Return each item below word for word, with no changes.

>> BEGIN Material to process

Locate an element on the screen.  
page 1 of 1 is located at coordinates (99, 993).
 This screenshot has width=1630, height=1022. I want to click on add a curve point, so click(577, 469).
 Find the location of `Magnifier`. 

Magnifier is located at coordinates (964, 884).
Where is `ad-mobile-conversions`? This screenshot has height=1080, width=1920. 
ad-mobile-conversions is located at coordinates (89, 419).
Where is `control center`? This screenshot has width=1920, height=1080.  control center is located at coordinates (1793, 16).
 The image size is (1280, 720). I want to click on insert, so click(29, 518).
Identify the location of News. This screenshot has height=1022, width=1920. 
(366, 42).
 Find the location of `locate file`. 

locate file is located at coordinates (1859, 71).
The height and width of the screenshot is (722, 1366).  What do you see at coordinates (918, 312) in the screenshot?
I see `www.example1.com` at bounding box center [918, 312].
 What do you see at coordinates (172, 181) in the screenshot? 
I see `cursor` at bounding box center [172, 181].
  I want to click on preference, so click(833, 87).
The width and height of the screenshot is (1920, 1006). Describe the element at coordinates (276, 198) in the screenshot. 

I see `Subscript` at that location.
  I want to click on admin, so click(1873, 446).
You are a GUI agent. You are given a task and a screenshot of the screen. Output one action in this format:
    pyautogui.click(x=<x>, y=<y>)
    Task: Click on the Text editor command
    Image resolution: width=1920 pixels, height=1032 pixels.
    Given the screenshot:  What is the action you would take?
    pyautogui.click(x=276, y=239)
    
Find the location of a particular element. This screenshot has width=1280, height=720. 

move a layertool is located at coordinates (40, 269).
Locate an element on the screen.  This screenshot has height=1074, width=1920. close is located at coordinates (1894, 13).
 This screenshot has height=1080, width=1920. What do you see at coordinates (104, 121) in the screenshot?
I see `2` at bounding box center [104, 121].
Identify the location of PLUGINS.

>> END Material to process

Complete response
Locate an element on the screen.  
page 1 of 1 is located at coordinates (99, 993).
 This screenshot has width=1630, height=1022. I want to click on add a curve point, so click(577, 469).
 Find the location of `Magnifier`. 

Magnifier is located at coordinates (964, 884).
Where is `ad-mobile-conversions`? This screenshot has height=1080, width=1920. 
ad-mobile-conversions is located at coordinates (89, 419).
Where is `control center`? This screenshot has width=1920, height=1080.  control center is located at coordinates (1793, 16).
 The image size is (1280, 720). I want to click on insert, so click(29, 518).
Identify the location of News. This screenshot has height=1022, width=1920. 
(366, 42).
 Find the location of `locate file`. 

locate file is located at coordinates (1859, 71).
The height and width of the screenshot is (722, 1366).  What do you see at coordinates (918, 312) in the screenshot?
I see `www.example1.com` at bounding box center [918, 312].
 What do you see at coordinates (172, 181) in the screenshot? 
I see `cursor` at bounding box center [172, 181].
  I want to click on preference, so click(833, 87).
The width and height of the screenshot is (1920, 1006). Describe the element at coordinates (276, 198) in the screenshot. 

I see `Subscript` at that location.
  I want to click on admin, so click(1873, 446).
You are a GUI agent. You are given a task and a screenshot of the screen. Output one action in this format:
    pyautogui.click(x=<x>, y=<y>)
    Task: Click on the Text editor command
    Image resolution: width=1920 pixels, height=1032 pixels.
    Given the screenshot:  What is the action you would take?
    pyautogui.click(x=276, y=239)
    
Find the location of a particular element. This screenshot has width=1280, height=720. 

move a layertool is located at coordinates (40, 269).
Locate an element on the screen.  This screenshot has height=1074, width=1920. close is located at coordinates (1894, 13).
 This screenshot has height=1080, width=1920. What do you see at coordinates (104, 121) in the screenshot?
I see `2` at bounding box center [104, 121].
Identify the location of PLUGINS.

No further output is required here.